Specs don’t write themselves. Someone has to encode intent, constraints, customer context, and risk appetite. Someone needs to validate AI-generated output, be that output specification or code.

Agents are accelerators, not oracles. Spec-first workflows just ensure our expertise is injected where it counts, setting intent and validating results rather than chasing AI mistakes downstream.

How this differs from old-school waterfall

Defining a specification in advance sounds like waterfall. It’s important to remember one of the main problems with waterfall, though: extremely long feedback cycles. Also, classic waterfall treated specs as massive, frozen documents that gated entire multi-year projects (hello, MIL-STD-2167).

Royce’s conception of the waterfall model has come to be interpreted as meaning you shouldn’t touch implementation until after (exhaustive) documentation. That’s not going to cut it (as he himself suggests).

The success of agile development practices proves the need for short feedback cycles, and the greater need to deliver working software than to deliver extensive documentation.

AI development operates on significantly shorter timelines than in the past. Dev teams can put releases together much more quickly and get even quicker feedback.

Spec-driven development must be lighter and more iterative than waterfall:

Scope: specs might be scoped to microservices, features, or “press release / FAQ” units, not 800-page tomes.
Cadence: they evolve continuously; you can cycle through a spec → implementation → feedback loop in days.
Feedback: they’re paired with automated tests, telemetry, and reviews, so change doesn’t require restarting the entire project.
Ownership: teams own the spec end-to-end instead of throwing it over a wall to a separate engineering group.

It’s closer to Amazon’s Working Backwards or Specification by Example than to waterfall. The spec is living glue, not bureaucratic armor.

Open questions I’m still wrestling with

How much spec is enough?

Where’s the sweet spot between a prompt stub (“build me X”) and paralysis by documentation? How do we right-size spec depth for different risk levels?

Brigitta describes how spec-driven development echoes model-driven development, which is a lot like Model-Based Systems Engineering that provides significant return for managing large-scale engineering projects. She points out that we may be able to avoid the complications and overhead of that methodology now that we’re leveraging LLMs.

Decomposition strategy

Microservices and modular boundaries already help humans manage context. Do we need to double down on small, well-encapsulated components so specs (and AI prompts) stay digestible? Is the existing microservice granularity right-sized? Do we need smaller/more composable units?

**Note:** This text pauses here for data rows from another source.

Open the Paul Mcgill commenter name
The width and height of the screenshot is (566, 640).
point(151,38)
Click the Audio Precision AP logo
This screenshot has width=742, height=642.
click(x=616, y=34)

Spec management best-practices

Who owns spec updates? How often are they updated? How are they stored? What processes do we use to build them? Do we need version control, review workflows, linting for specs the way we do for code? How do we keep specs trustworthy when half the edits might come from AI agents themselves?

Agile ritual resets

Some amount of specification is no different than a user story, and perhaps the backlog can suffice as specification. If so, I suspect there is an art to writing user stories for this purpose, and probably an art to building a backlog ideal for steering an AI through a project phase.

Perhaps within a release, organizing an “agent-run backlog”, consisting of user story specifications, could be a useful change. This is not so different from a sprint backlog… But it exists less to schedule humans, and more to bound LLM context windows.

Conclusion

I don’t have clean answers yet, but incremental tweaks won’t maximize our productivity from these new tools. Spec-driven development feels like one of the first credible attempts to rethink the process around AI instead of jamming AI into the old process.

If you’re experimenting with spec-driven workflows - or pushing back on them - I’d love to hear what’s working over a pint.